In this paper, the authors propose a citywide and real-time model for estimating the travel time of any path ( represented as a sequence of connected road segments ) in real time in a city, based on the GPS trajectories of vehicles received in current time slots and over a period of history as well as map data sources. Though this is a strategically important task in many traffic monitoring and routing systems, the problem has not been well solved yet given the following three challenges. The authors then devise and prove an object function to model the aforementioned tradeoff, with which they find the most optimal concatenation of trajectories for an estimate through a dynamic programming solution. In addition, the authors propose using frequent trajectory patterns ( mined from historical trajectories ) to scale down the candidates of concatenation and a suffix-tree-based index to manage the trajectories received in the present time slot. The results demonstrate the effectiveness, efficiency and scalability of their method beyond baseline approaches.

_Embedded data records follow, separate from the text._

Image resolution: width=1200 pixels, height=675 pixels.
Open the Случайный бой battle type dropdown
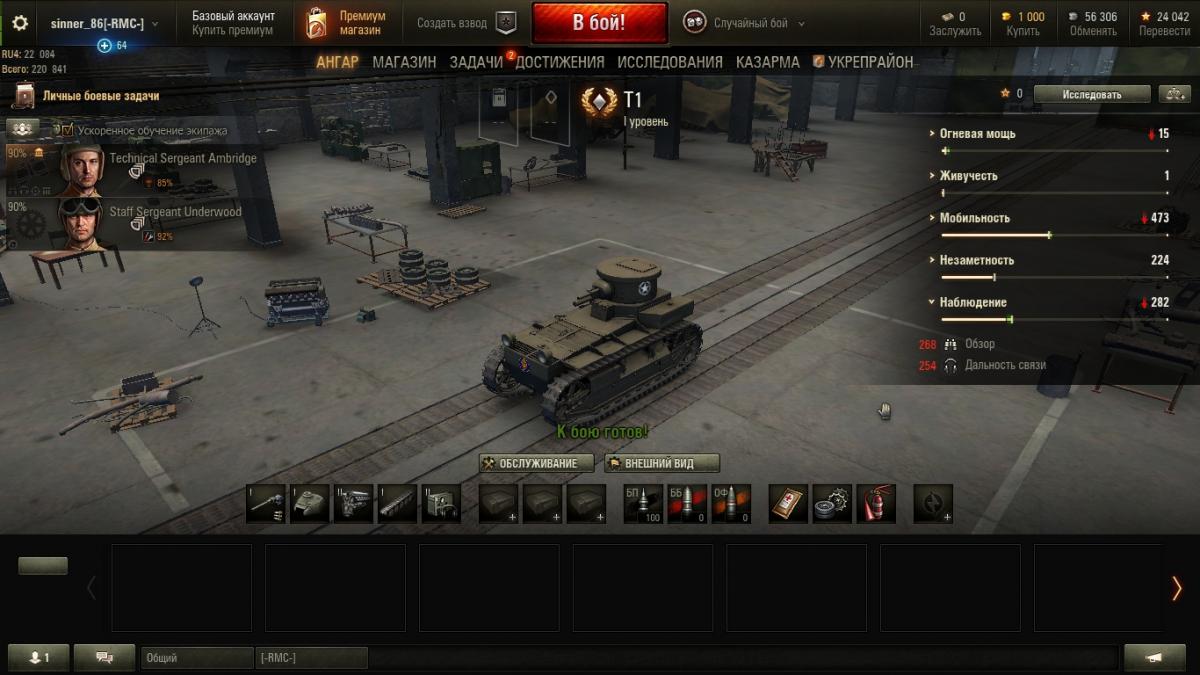point(745,23)
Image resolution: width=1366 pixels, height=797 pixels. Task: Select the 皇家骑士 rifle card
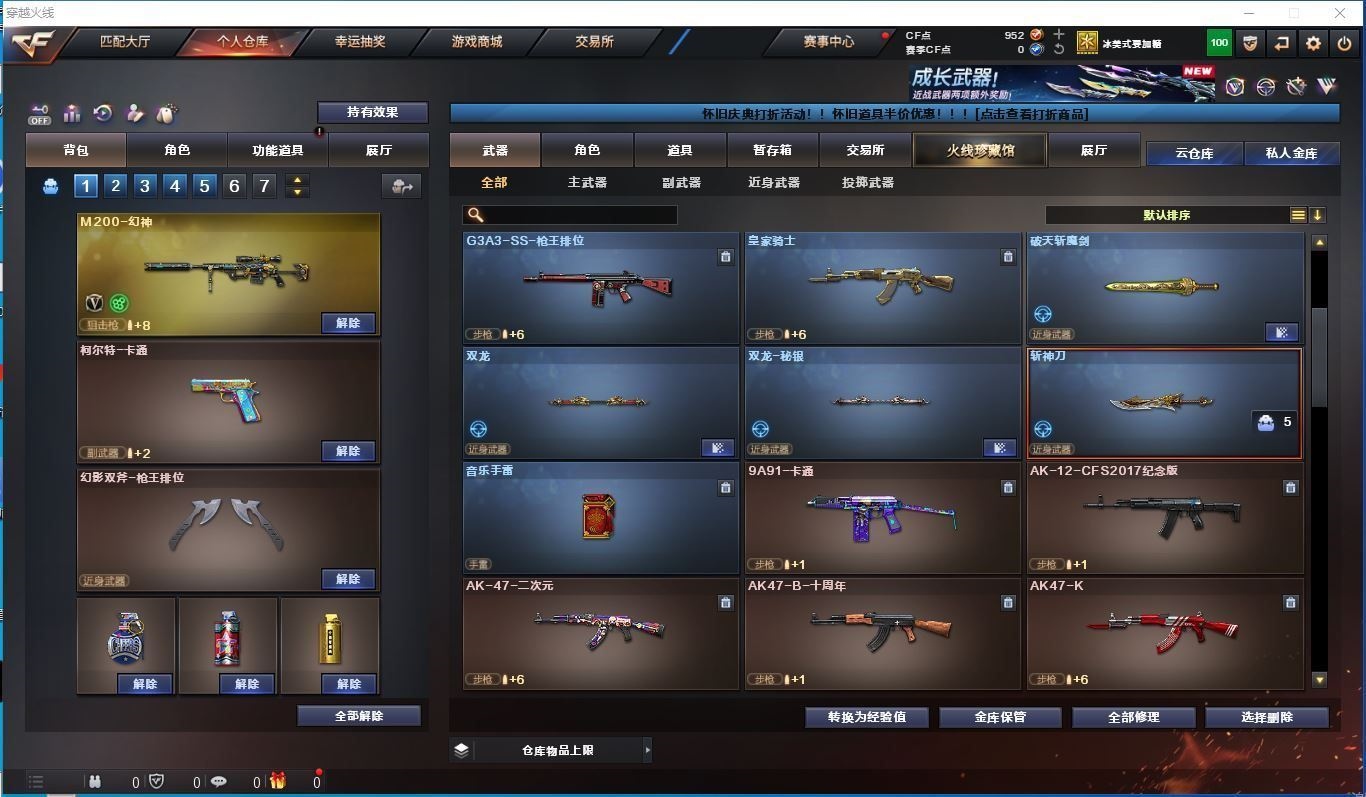[x=882, y=288]
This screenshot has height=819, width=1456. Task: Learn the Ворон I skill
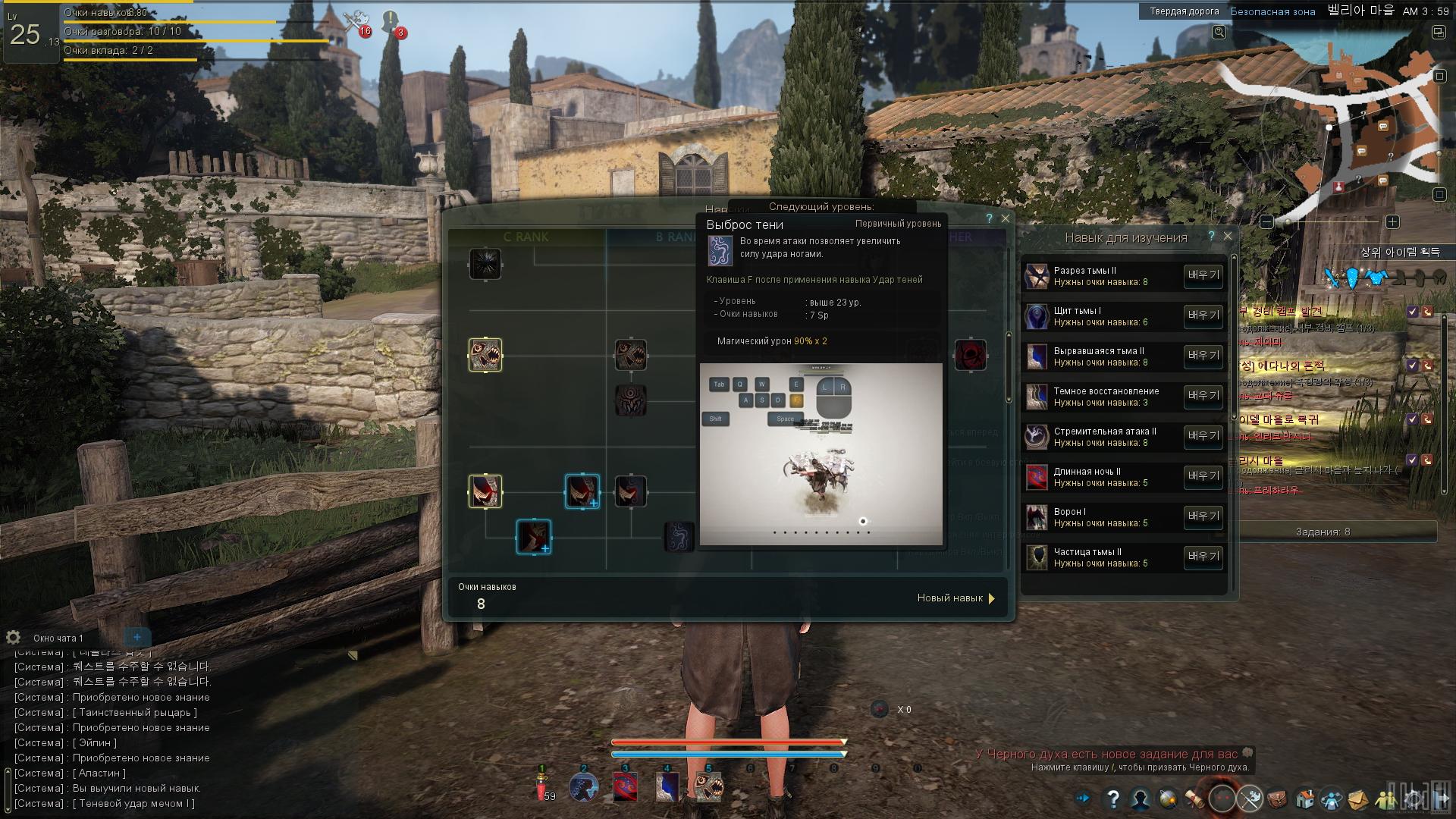click(1203, 517)
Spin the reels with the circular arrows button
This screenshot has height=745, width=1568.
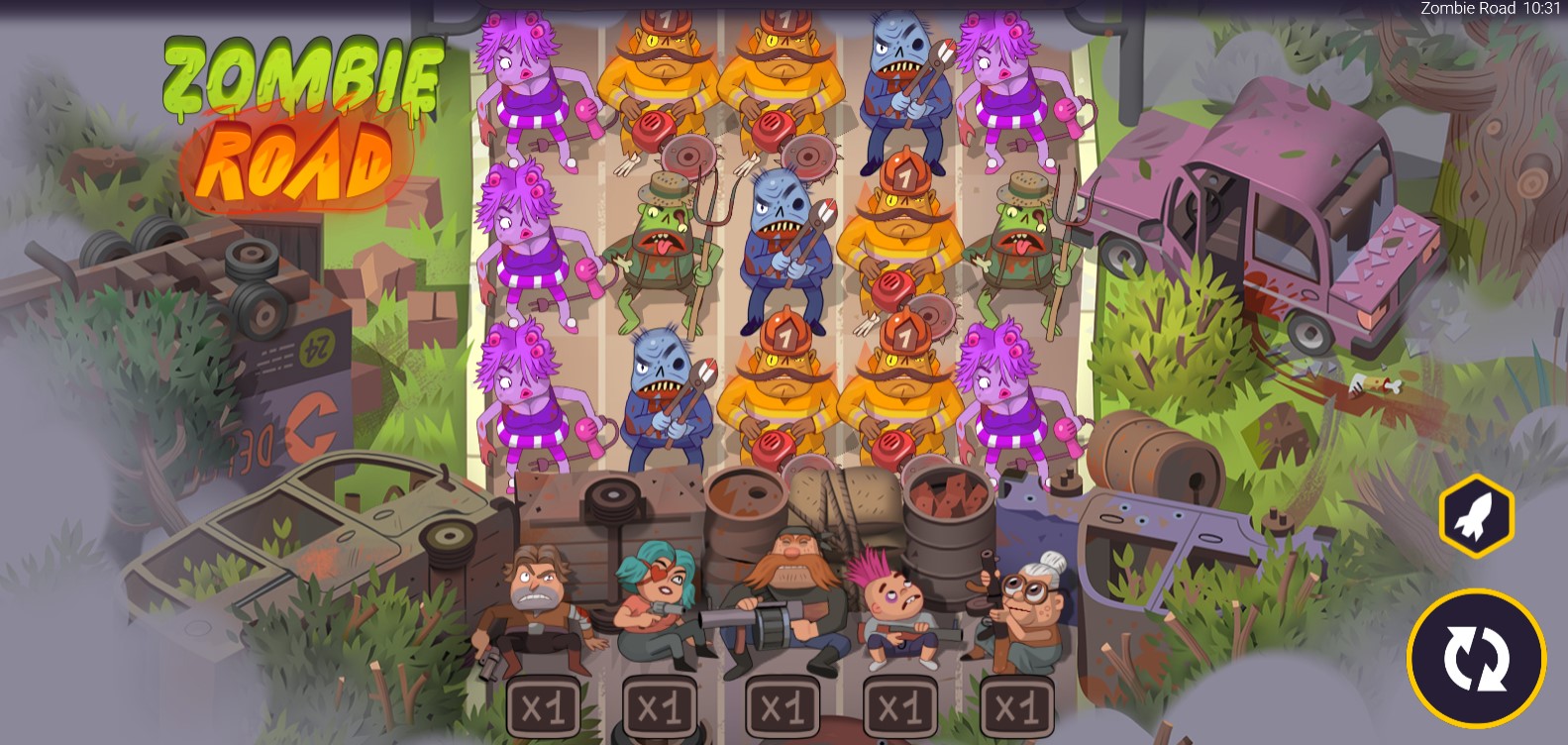click(x=1476, y=659)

In most cases, the authors can not find a trajectory exactly traversing a query path either.
Q2. What future works have the authors mentioned in the paper "Travel time estimation of a path using sparse trajectories" ?
In the future, the authors plan to infer the travel time of a path for a particular driver. In addition, the authors would like to study the impact of other factors, such as weather conditions and air quality, on the travel time estimation of a path.
Q3. What is the main reason for the accuracy of the map-matching?
the map-matching for high sampling rate trajectories is more accurate than low sampling rate taxi trajectories, resulting in a more accurate estimation of the ground truth.
Q4. How does the model predict the travel time of a road segment?
When a vehicle passes through, the time interval for crossing two adjacent loop detectors is recorded, based on which the speed of the vehicle is inferred. [9, 14, 16] use various models to estimate the travel speed on an individual road segment based on the sensor readings from loop detectors, and then convert the speed into a travel time. [19] predicts the travel time of a road segment by applying support vector regression to its historical travel times.
Q5. How many segments are retrieved from the query paths?
The travel times of 58,223road segments (about 26.8% of the road segments in the query paths) are finally retrieved from for constructing the most optimal concatenation, i.e., 4.7 road segments per path.
Q6. How do the authors find the optimal concatenation of trajectories?
Using a dynamic programming solution, the authors find the most optimal concatenation of trajectories for estimating a path’s travel time.
Q7. What is the way to deal with the weakness of the individual road segment-based methods?
A possible approach to deal with the weakness of the individual road segment-based methods is to estimate the travel time of a path as a whole based on frequent trajectory patterns.
Q8. How long can the authors infer the travel time on each road segment for each particular driver?
In total, the authors can infer the travel time on each road segment for each particular driver within 6.4min if using 25 cores in a server.
Q9. How much time is the average error of the estimated travel time?
Given the queries introduced in Section 5.1.3, on average, the absolute error of the estimated travel time is about 2 minutes per path, which is about 19% of the true travel time.
Q10. Why is the length of a path collected in the study so long?
The major reason is the length of a path collected in the study is usually long (on average 8.78KM each), where their model has a better accuracy than a shorter path.
Q11. How do the authors calculate the travel time of a query path?
In the implementation, if not building an effective indexing structure, the authors need to scan a trajectory when calculating the travel time of a path based on the trajectory (i.e., Line 11 of Algorithm 2).